4. Best Supporting Actor: Philip Seymour Hoffman, “The Master.” I loved all these performances, especially Alan Arkin in “Argo,” but have to give the nod to Hoffman as the biggest “wow” supporting-actor turn of the year.

5. Best Supporting Actress: Anne Hathaway, “Les Misérables.” She sold the hell out of a song we’ve all heard a million times, in an intimately tight close shot and a crew cut.

6. Best Director: Benh Zeitlin, “Beasts of the Southern Wild.” This is the toughest category to choose from. Surely, every actor in town wants to work with David O. Russell (“Silver Linings Playbook”), given how many of his performers get nominations. However, I give the nod to Zeitlin because of his visual storytelling skills and the strong performances he got from non-actors.

7. Best Animated film: “Brave.” Pixar. Say no more.

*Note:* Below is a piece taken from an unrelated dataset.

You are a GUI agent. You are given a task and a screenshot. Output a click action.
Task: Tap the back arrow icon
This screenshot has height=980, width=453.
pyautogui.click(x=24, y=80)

8. Best Adapted Screenplay: “Argo.” True-life stories can be difficult to dramatize. The “Argo” script is beautifully constructed and a great mix of suspense and clever comic relief.

9. Best Original Screenplay: “Django.” Once again considering entertainment value, plus sheer moxie and inventiveness, Tarentino really outdid himself on this one. Also, it was the only one of the close-to-three-hour releases this season that didn’t feel too long to me.

10. Best Cinematography: “Lincoln.” In another category full of stellar work, I’m rooting for the Mighty Janusz Kaminski.